[Available data — start]
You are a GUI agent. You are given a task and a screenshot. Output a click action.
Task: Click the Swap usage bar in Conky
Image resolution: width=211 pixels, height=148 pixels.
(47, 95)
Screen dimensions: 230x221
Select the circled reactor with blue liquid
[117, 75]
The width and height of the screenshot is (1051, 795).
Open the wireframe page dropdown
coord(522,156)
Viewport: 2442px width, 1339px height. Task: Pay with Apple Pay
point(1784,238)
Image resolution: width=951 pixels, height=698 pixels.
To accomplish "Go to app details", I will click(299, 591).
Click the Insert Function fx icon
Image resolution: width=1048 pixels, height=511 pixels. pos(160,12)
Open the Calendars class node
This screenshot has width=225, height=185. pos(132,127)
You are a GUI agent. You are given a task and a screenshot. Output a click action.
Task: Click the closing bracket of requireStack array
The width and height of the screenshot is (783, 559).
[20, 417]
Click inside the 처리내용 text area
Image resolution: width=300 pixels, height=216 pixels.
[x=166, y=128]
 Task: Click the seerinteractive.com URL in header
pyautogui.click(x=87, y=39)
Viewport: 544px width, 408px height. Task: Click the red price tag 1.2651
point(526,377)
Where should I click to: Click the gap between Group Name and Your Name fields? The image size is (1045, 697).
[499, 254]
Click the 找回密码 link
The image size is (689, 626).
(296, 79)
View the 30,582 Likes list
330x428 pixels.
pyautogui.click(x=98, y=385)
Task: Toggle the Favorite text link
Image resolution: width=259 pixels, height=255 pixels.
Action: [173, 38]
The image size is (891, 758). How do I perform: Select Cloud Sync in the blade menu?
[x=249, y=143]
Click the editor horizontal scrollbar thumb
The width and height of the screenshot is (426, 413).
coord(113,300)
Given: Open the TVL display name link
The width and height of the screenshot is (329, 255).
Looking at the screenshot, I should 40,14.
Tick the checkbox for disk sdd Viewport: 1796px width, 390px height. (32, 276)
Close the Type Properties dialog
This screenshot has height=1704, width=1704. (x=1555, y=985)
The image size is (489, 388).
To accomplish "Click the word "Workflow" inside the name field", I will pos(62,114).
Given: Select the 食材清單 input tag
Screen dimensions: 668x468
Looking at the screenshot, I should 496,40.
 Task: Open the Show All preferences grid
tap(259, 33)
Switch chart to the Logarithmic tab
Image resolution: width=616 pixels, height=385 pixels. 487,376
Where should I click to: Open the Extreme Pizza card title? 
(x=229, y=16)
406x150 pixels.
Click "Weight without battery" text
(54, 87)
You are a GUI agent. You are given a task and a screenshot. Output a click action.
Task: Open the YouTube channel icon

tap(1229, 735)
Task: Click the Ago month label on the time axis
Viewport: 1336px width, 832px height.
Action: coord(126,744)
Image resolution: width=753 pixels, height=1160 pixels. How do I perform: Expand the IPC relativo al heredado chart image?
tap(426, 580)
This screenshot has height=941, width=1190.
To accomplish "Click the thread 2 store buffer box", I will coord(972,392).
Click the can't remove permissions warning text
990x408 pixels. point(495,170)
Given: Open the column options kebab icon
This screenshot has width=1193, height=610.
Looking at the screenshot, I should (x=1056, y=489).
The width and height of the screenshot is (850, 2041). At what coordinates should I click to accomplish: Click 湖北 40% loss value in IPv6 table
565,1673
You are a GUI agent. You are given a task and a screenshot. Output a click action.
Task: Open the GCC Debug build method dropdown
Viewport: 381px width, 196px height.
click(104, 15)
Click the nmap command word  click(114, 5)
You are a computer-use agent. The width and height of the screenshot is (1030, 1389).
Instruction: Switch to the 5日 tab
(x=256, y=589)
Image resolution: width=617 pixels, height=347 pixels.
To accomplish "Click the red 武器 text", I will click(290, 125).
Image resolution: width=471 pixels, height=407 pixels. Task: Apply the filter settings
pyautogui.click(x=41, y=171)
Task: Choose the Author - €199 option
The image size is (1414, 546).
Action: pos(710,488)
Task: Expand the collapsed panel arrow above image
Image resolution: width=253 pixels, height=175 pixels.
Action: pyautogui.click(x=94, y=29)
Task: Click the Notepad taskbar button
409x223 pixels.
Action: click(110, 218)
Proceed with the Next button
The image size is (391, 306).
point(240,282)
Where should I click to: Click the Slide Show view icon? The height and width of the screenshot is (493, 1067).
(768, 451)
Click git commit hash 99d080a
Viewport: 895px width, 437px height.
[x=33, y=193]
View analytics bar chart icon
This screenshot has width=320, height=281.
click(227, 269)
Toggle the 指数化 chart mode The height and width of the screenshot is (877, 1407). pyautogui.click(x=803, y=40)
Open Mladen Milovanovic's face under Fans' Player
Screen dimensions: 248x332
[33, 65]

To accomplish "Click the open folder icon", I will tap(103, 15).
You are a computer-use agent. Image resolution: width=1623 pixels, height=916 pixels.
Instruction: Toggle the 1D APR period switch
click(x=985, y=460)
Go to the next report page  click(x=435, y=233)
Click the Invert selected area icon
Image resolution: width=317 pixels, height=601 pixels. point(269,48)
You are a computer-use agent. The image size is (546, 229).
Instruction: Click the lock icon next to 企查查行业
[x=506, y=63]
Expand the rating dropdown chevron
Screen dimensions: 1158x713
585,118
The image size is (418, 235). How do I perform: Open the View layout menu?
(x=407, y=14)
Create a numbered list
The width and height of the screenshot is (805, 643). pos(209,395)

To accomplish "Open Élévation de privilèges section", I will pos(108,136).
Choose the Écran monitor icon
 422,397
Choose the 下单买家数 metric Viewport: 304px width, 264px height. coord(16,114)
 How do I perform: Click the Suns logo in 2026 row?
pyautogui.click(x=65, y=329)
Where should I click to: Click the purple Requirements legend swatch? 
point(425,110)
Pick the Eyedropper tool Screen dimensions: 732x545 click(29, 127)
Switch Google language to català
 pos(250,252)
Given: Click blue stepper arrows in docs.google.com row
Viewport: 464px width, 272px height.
[Available data — finish]
■ Task requirements
When a line in the data contains the string "computer", copy that line.

■ Solution to this exercise
You are a computer-use agent. The width and height of the screenshot is (1030, 1389).
You are a computer-use agent. Image resolution: width=1623 pixels, height=916 pixels.
You are a computer-use agent. The image size is (546, 229).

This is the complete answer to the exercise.